### Directions for this task
Recast every line of the records below as a Markdown table with the columns "Row" and "Text", numbering the rows in order and skipping blank lines. Leave the pictures out of the table.

[START Records provided]

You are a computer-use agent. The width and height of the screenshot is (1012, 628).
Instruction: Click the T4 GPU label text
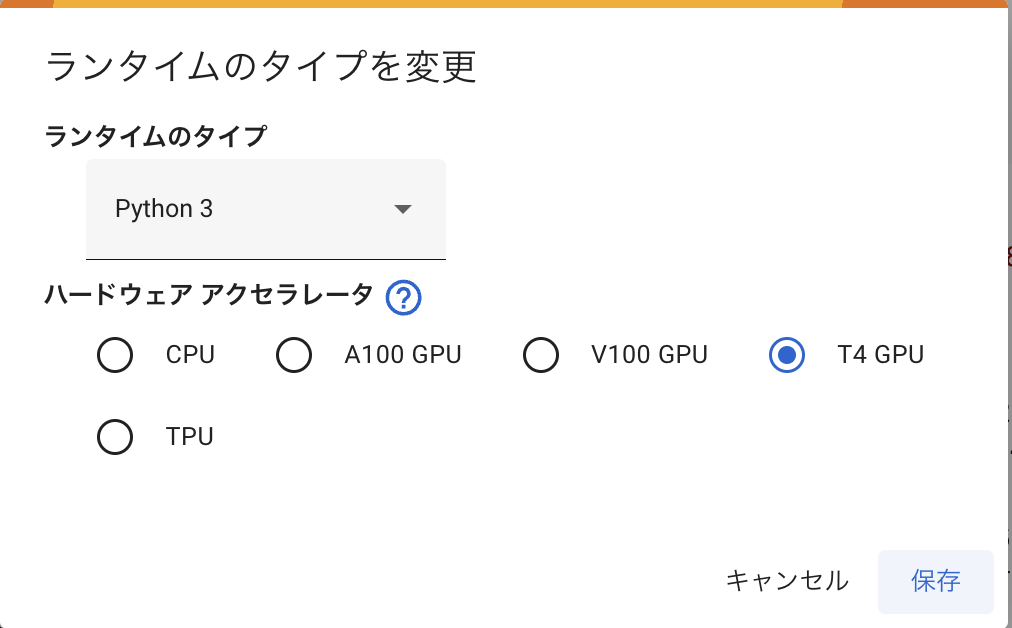(880, 355)
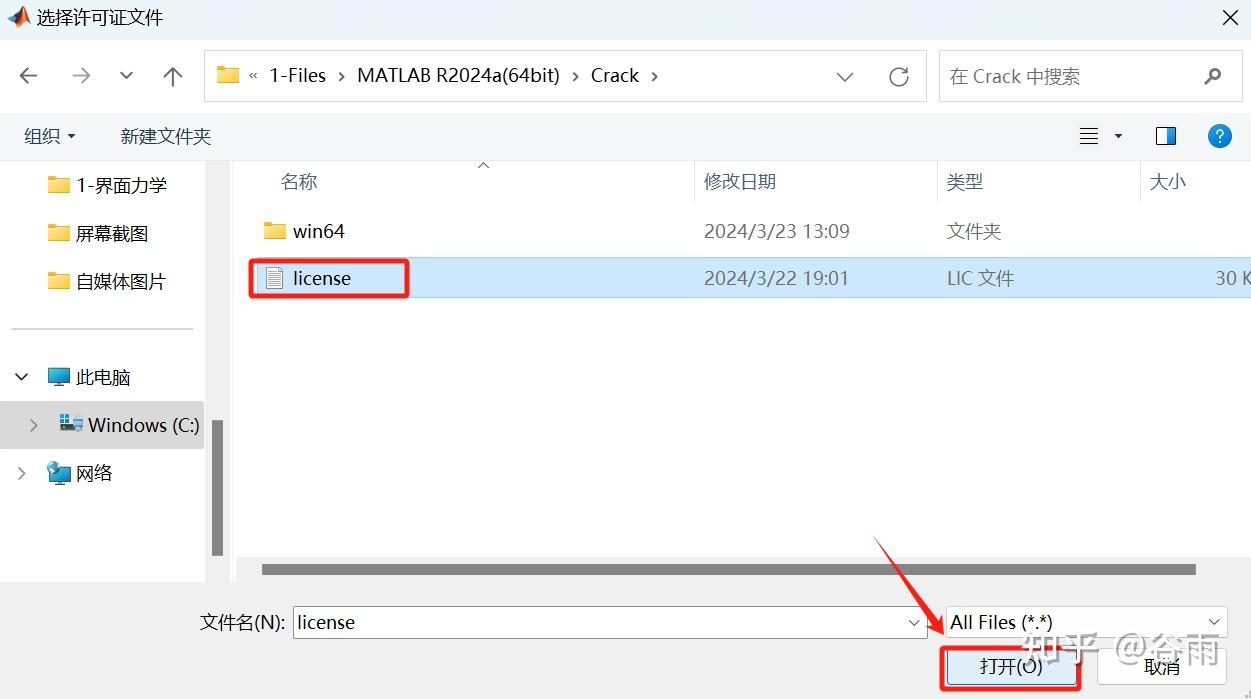This screenshot has width=1251, height=699.
Task: Click the Crack breadcrumb item
Action: [615, 75]
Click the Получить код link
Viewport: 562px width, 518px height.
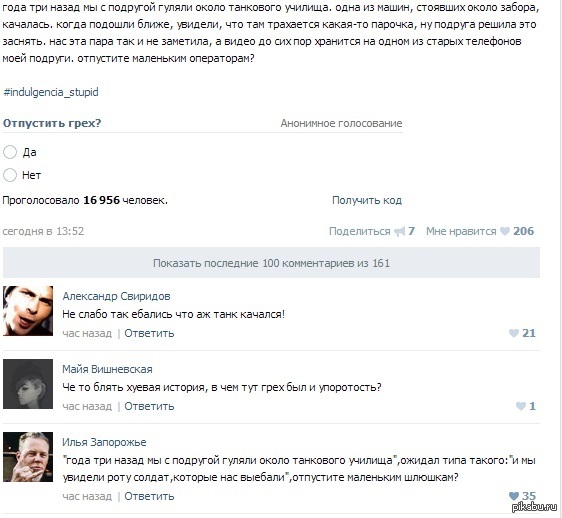367,200
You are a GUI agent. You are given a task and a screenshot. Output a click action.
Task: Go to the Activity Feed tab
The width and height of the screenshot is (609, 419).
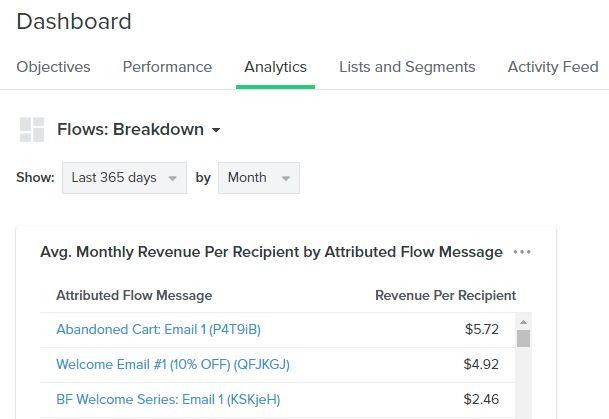[553, 67]
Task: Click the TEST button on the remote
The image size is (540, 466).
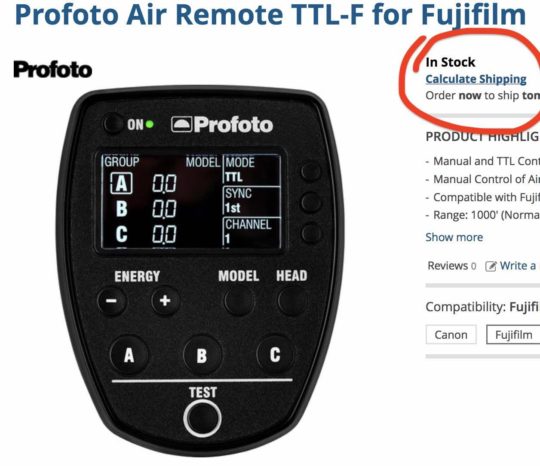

[END Records provided]

### Task response
| Row | Text |
|---|---|
| 1 | You are a computer-use agent. The width and height of the screenshot is (1012, 628). |
| 2 | Instruction: Click the T4 GPU label text |
| 3 | (880, 355) |
| 4 | This screenshot has width=1251, height=699. |
| 5 | Task: Click the Crack breadcrumb item |
| 6 | Action: [615, 75] |
| 7 | Click the Получить код link |
| 8 | Viewport: 562px width, 518px height. |
| 9 | 367,200 |
| 10 | You are a GUI agent. You are given a task and a screenshot. Output a click action. |
| 11 | Task: Go to the Activity Feed tab |
| 12 | The width and height of the screenshot is (609, 419). |
| 13 | [553, 67] |
| 14 | Task: Click the TEST button on the remote |
| 15 | The image size is (540, 466). |